Scalable vs. Productive Entrepreneurship and Wealth Inequality
Title: Scalable vs. Productive Entrepreneurship and Wealth Inequality ( with Mons Chan, Guangbin Hong, Serdar Ozkan, and Sergio Salgado)
Abstract: Do larger firms have more productive or more scalable technologies? Are wealthy households more likely to invest in one over the other? We estimate nonparametric production functions using balance sheet data on the universe of Canadian firms, resulting in a joint distribution of input elasticities—therefore, returns to scale (RTS)—along with total factor productivity (TFP). We show that larger firms are characterized by significantly higher RTS, even within narrow industries. We also find that wealthier households are more likely to own firms with higher RTS. However, the relationship between TFP and firm size is more nuanced.

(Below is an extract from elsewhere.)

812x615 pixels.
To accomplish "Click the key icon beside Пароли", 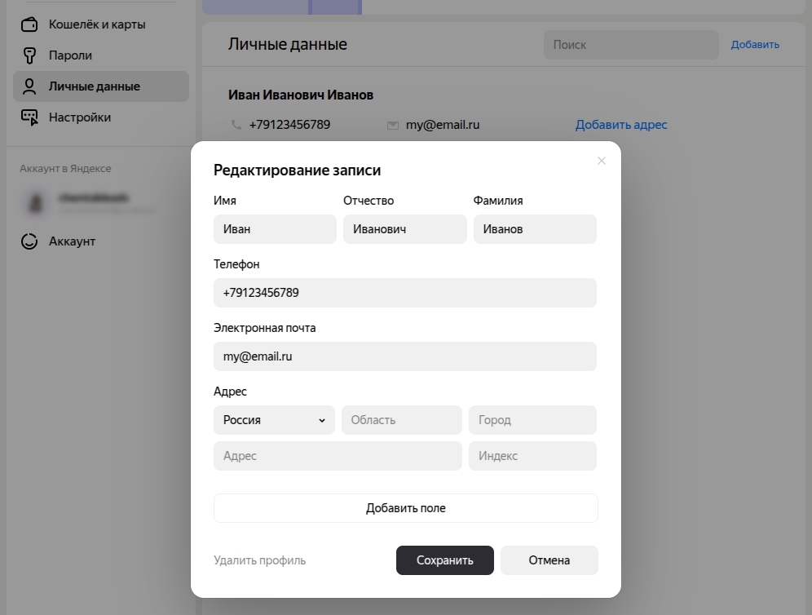I will [29, 55].
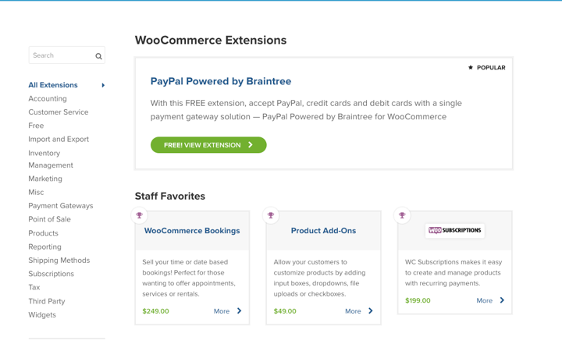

As an application, we show that misallocation from financial frictions is more severe when the observed firm heterogeneity is driven by RTS differences, compared to the conventional view that attributes firm heterogeneity entirely to TFP differences. We develop a quantitative equilibrium model where entrepreneurs operate technologies differing in RTS and TFP. The estimated economy with both RTS and TFP heterogeneity shows efficiency losses over 100% larger than a calibration allowing only TFP heterogeneity.